◆ WORK INSTRUCTIONS:
With the pictures omitted, set down exactly the lines from the one that contains "Task: Select the Calt brand name value" through the last line of the data.

[Records excerpted from a collection]
▼▼▼

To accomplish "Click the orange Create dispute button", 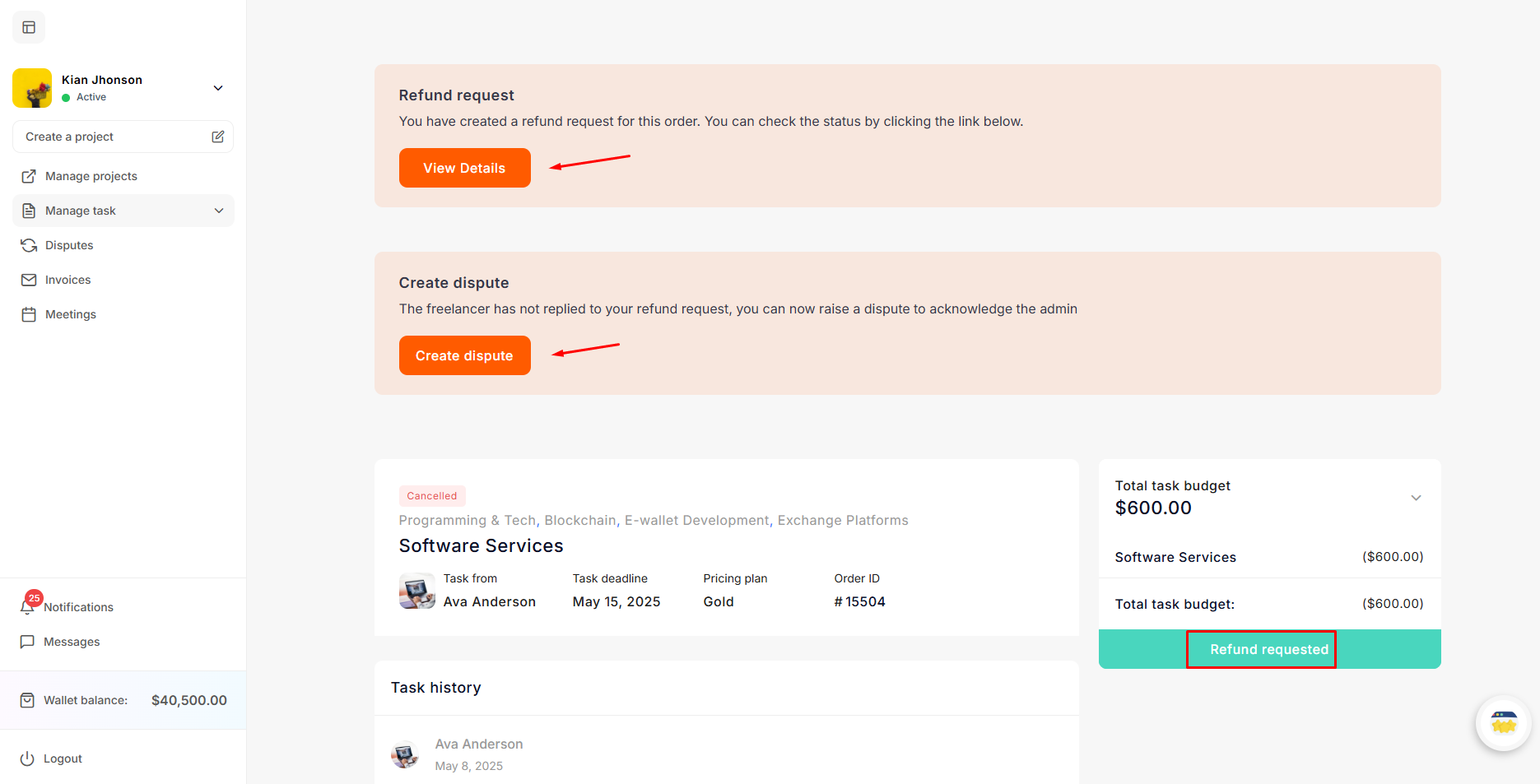I will [464, 355].
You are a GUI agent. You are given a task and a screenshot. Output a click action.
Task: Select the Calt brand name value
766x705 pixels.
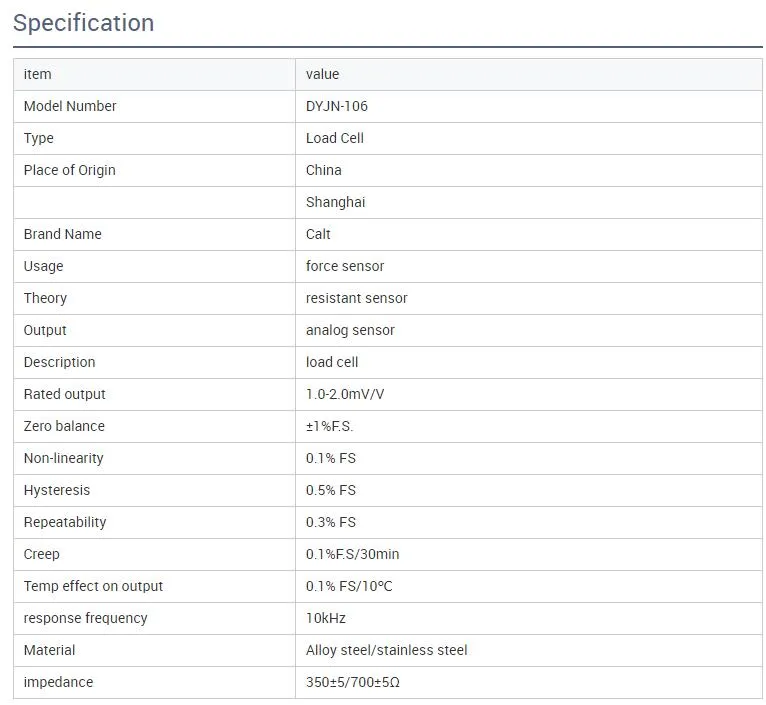(x=319, y=234)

▲▲▲

◆ RESPONSE TO THE TASK:
Task: Select the Calt brand name value
766x705 pixels.
(x=319, y=234)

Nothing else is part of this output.